● Data provided:
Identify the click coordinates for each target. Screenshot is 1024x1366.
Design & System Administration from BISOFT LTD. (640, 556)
--
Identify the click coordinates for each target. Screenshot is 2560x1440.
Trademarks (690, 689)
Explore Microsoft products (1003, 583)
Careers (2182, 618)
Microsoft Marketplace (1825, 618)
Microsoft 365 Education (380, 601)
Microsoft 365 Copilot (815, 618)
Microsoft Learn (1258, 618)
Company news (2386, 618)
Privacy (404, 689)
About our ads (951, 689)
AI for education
==
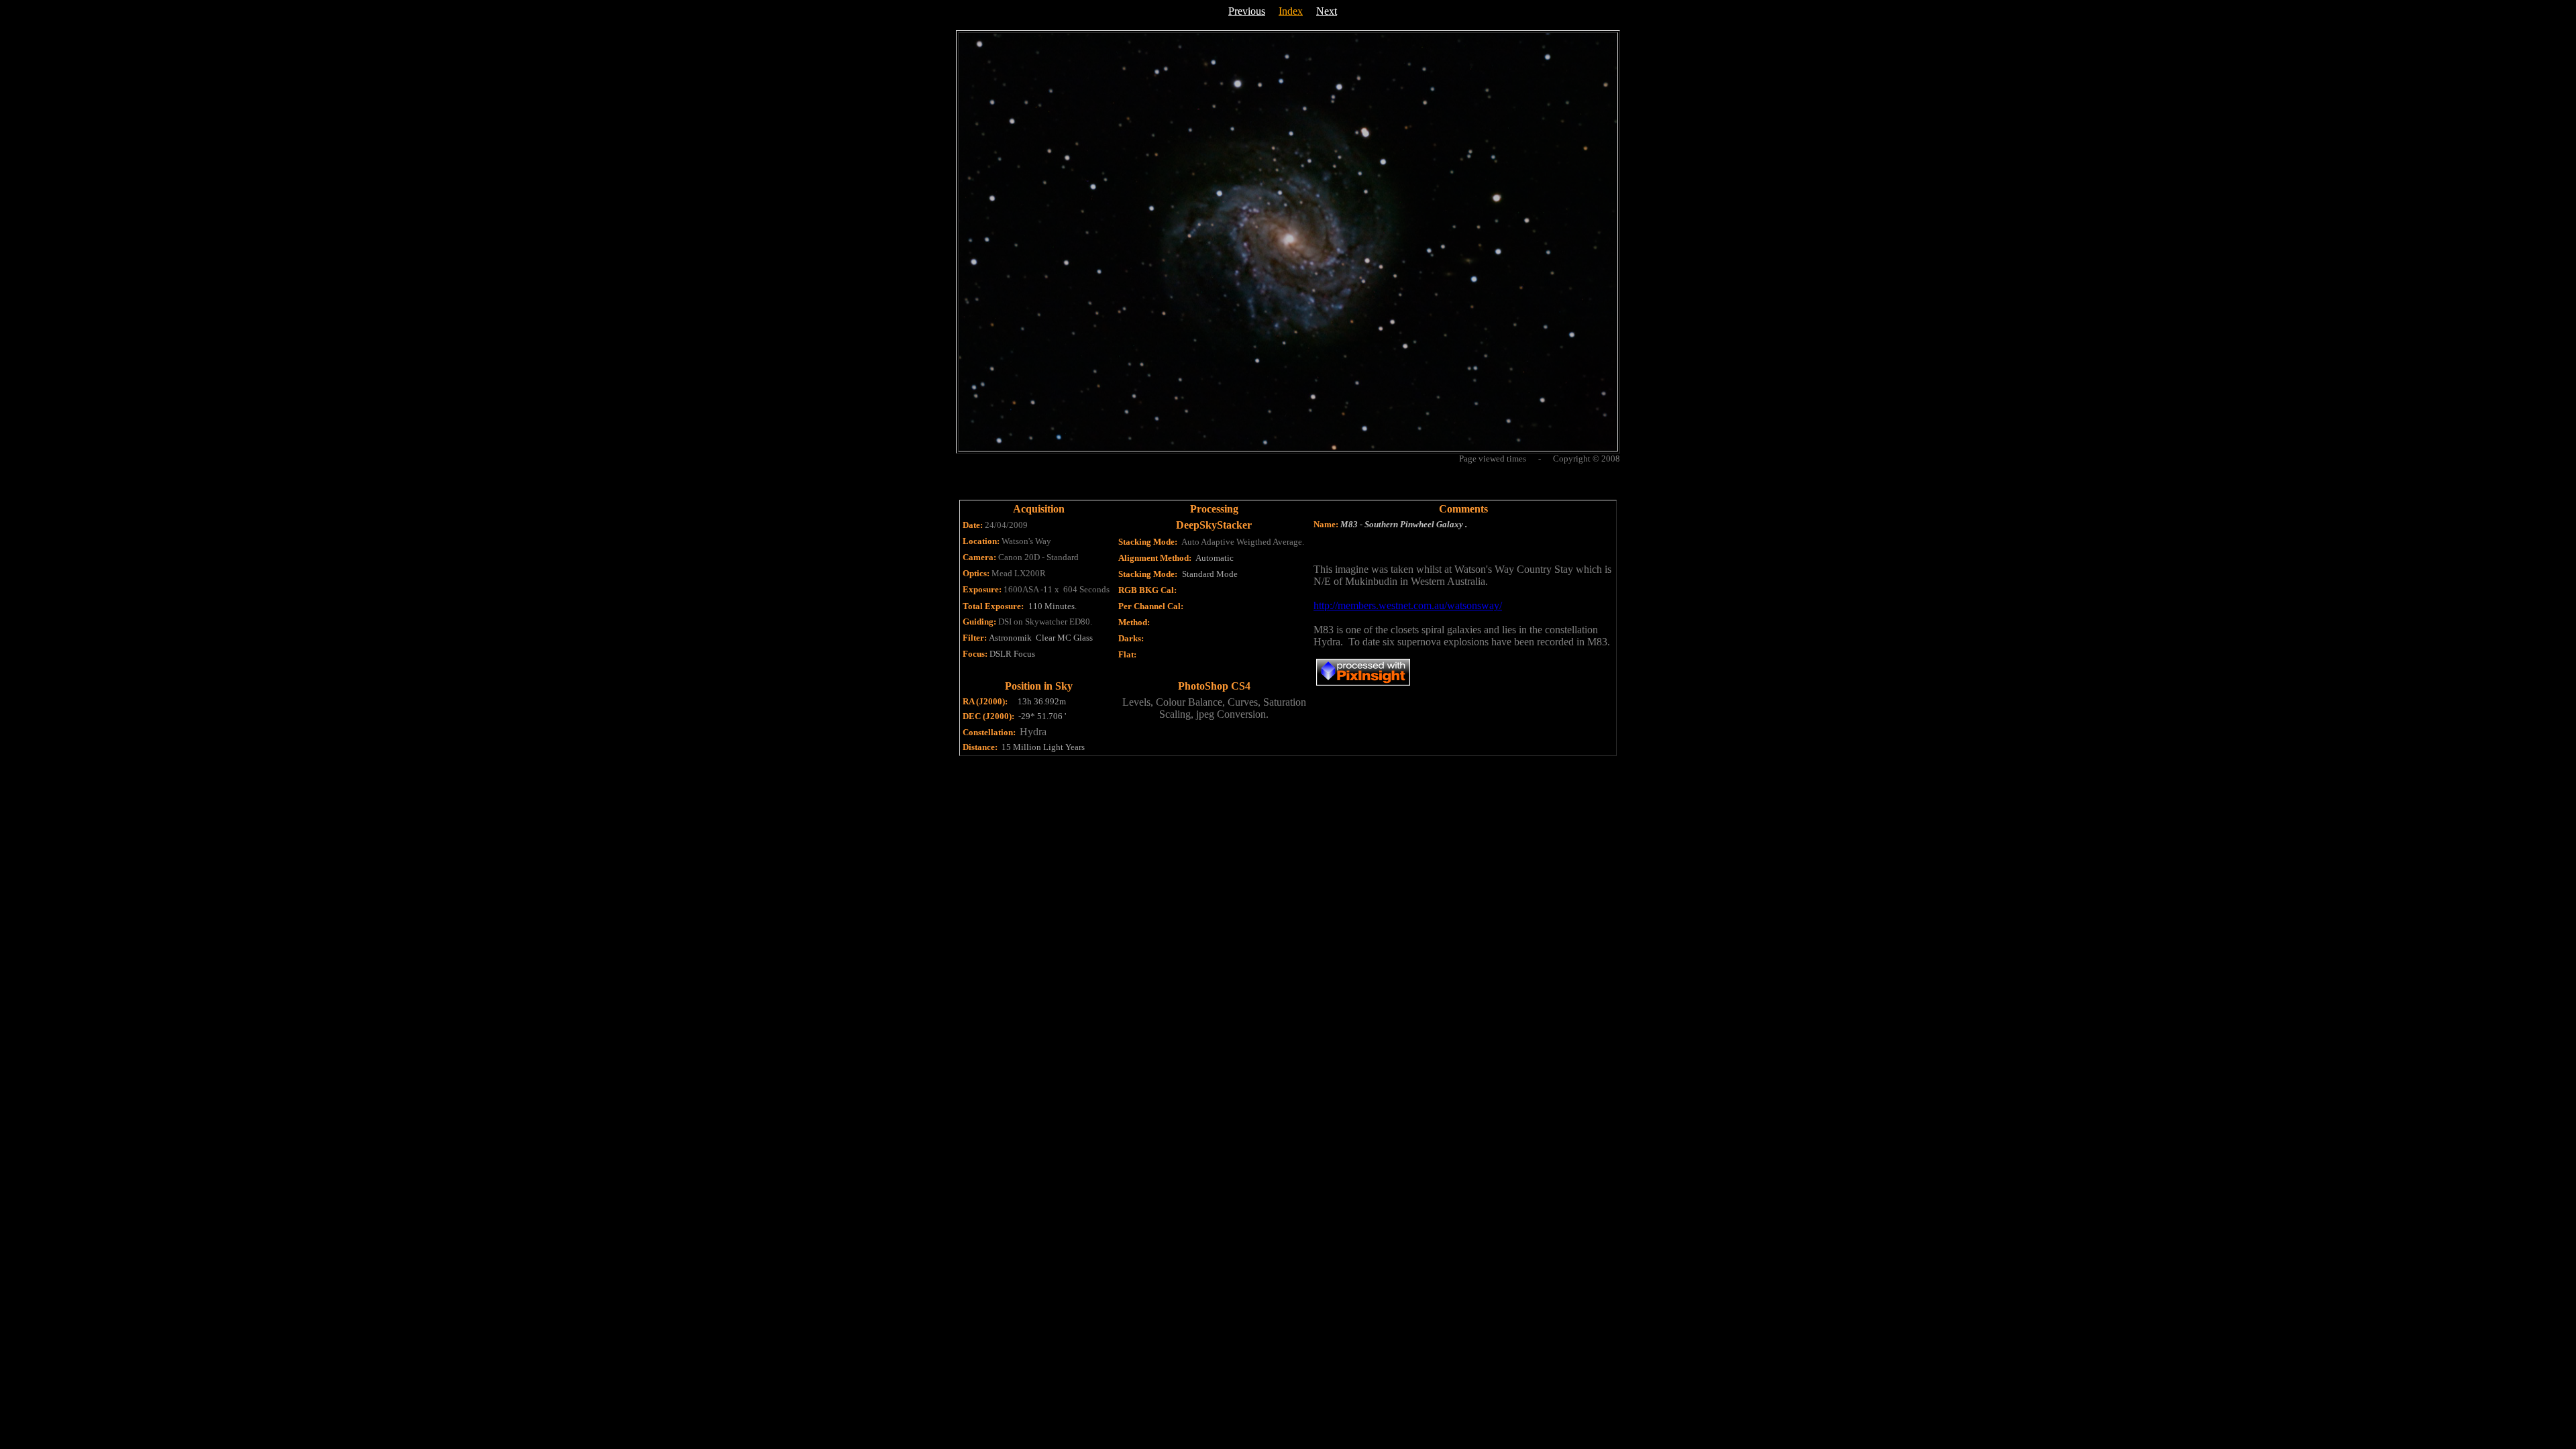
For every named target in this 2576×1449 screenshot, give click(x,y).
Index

● What the task requires:
Wherever the word "each" appears in the entries above, copy that whole line.

● Solution for this task:
Identify the click coordinates for each target. Screenshot is 1024x1366.
Identify the click coordinates for each target. Screenshot is 2560x1440.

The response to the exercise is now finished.